All About Oil and Gas Royalties

Many land owners are not interested in developing their mineral estate and often tend to sell them in order to avoid huge burden. However, there are few people who want to enjoy consistent amounts of income on the wealth they are possessing. In this case the land owners lease the lands for a particular period of time for the oil and gas companies on which they will be paid royalties and the other bonuses.

To bring the oil and gas beneath a particular property to the market the oil companies through a legal contract known as oil, gas and mineral lease makes a deal with the concerned land owner. In exchange the company pays lease bonus payment and a royalty percentage of the value of the production and grants the company the right to drill and produce.

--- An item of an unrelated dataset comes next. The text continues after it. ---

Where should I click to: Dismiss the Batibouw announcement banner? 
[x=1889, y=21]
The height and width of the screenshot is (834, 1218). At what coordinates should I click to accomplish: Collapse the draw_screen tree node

The moment the oil or gas production begins, the land owner is a part of the total production. A royalty is paid on the agreed norms as a percentage of lease minus the production costs of the drilling. The royalty is based on the percentage of gross production from the property and is free from all costs, except the taxes. In general the percentage of royalty is 1/8th of the production, and changes according to the points mentioned in the royalty clause in the lease agreement.

In some places or in accordance with the agreements oil royalties can also be paid in oil. The land owner will receive the oil from the oil company and then market it to earn income out of it. In such cases, in depth knowledge is required by the land lord, if not it becomes a disadvantage to him. Hence many of the land lords decide to get royalties in cash. Whereas, the gas royalties are often paid in cash. Due to the fickle nature of the gas price the amount of royalty often varies according to it.